Excerpt Block Start

1923 American children's fantasy novel

The Wind Boy is a children's fantasy novel by Ethel Cook Eliot. It was originally published in September 1923 by Doubleday, Page & Company, with illustrations by Winifred Bromhall. It went out of print and was reissued in 1945 and 1996. It has been recommended for children aged 9–10.

== Plot summary ==

The Wind Boy features Kay and Gentian, a boy and girl who are foreign children and outcasts in their village. They live with their mother and wait for their father to come to them from their home country. At the beginning of the book, a mysterious girl named Nan appears in their village, responding to a woman's advertisement requesting a "general housework girl". Nan is able to bring the children into the Clear Land, a world that mirrors their own. In the Clear Land, they each purchase a pair of Clear Land sandals and meet The Wind Boy, a handsome boy with purple wings.

They learn that The Wind Boy once owned a horrible mask, but now it's in the hands of someone else. Now that person is going around scaring children. Until The Wind Boy is able to find and destroy the mask, he cannot have shoes of his own and is the outcast of the Clear Land. Only Gentian, who feels sorry for him, is friends with The Wind Boy.

Kay and Gentian's mother Detra is a sculptor who is trying to make a statuette of The Wind Boy. She visits the Clear Land herself without really knowing it, where she is seen through a clear pool of water. While there, she tells The Wind Boy stories, so that he can smile and she can perfect the statuette. After seeing a starry cloak that Nan has, Gentian is allowed to visit the Clear Land to make her own. The children continue visit the Clear Land quite a few times, once during a punishment in school.

The house next door to the children's home belongs to a famous Artist and his granddaughter, Rosemarie. Rosemarie is very pretty and Kay wishes that he could play with her, however Rosemarie is home-schooled and constantly in the charge of a strict governess.

Kay eventually finds out the masked person is actually Rosemarie, who was lonely and used the mask to disguise herself while she explored the village. Kay tells Rosemarie about The Wind Boy and she agrees to leave the mask for him to destroy (Rosemarie had no idea that she had frightened people so much with the mask). Shortly after, a police officer catches Kay with the mask and assumes that he was the one wearing it. Nan throws the mask into the air where The Wind Boy destroys it. She then visits Rosemarie in the middle of the night and persuades the girl to confess to her grandfather about wearing the mask. Rosemarie does so and her grandfather decides to send her to the village school so that she will have friends.

Excerpt Block End
Record excerpts Block Start

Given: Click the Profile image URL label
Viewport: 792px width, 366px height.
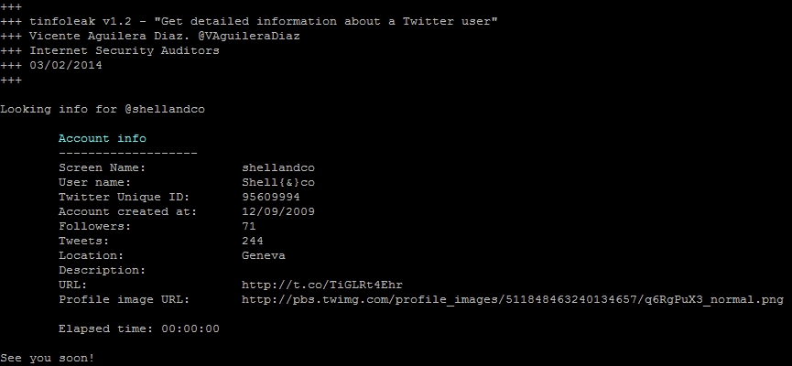Looking at the screenshot, I should pos(124,299).
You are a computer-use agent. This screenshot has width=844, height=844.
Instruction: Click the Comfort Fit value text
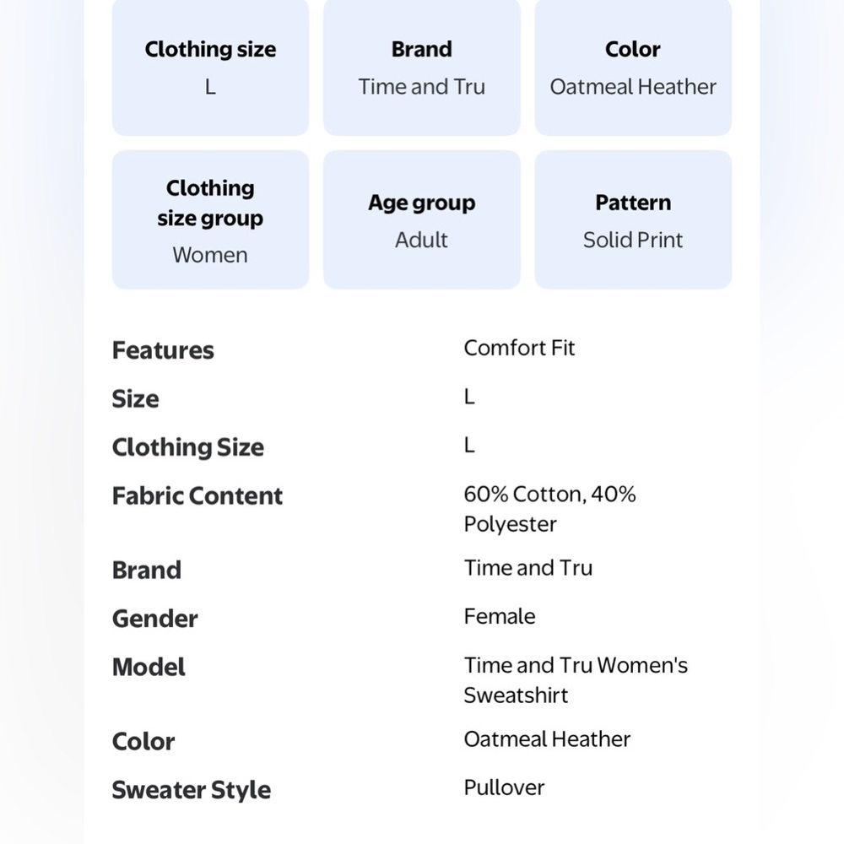pos(519,348)
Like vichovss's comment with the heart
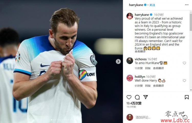192x123 pixels. point(184,63)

Record excerpts Block End

### Activity 1:
In the excerpt on The Wind Boy, why does Rosemarie's grandfather decide to send her to the village school?
### Activity 2:
Retype part of the excerpt on The Wind Boy, starting at the words "Kay eventually finds" and stopping after "will have friends.".
The listing has nothing to do with the text.

### Written answer 1:
He sends her there so that she will have friends. He makes this decision after Rosemarie confesses to him that she wore the mask, which she had used to disguise herself while exploring the village because she was lonely.

### Written answer 2:
Kay eventually finds out the masked person is actually Rosemarie, who was lonely and used the mask to disguise herself while she explored the village. Kay tells Rosemarie about The Wind Boy and she agrees to leave the mask for him to destroy (Rosemarie had no idea that she had frightened people so much with the mask). Shortly after, a police officer catches Kay with the mask and assumes that he was the one wearing it. Nan throws the mask into the air where The Wind Boy destroys it. She then visits Rosemarie in the middle of the night and persuades the girl to confess to her grandfather about wearing the mask. Rosemarie does so and her grandfather decides to send her to the village school so that she will have friends.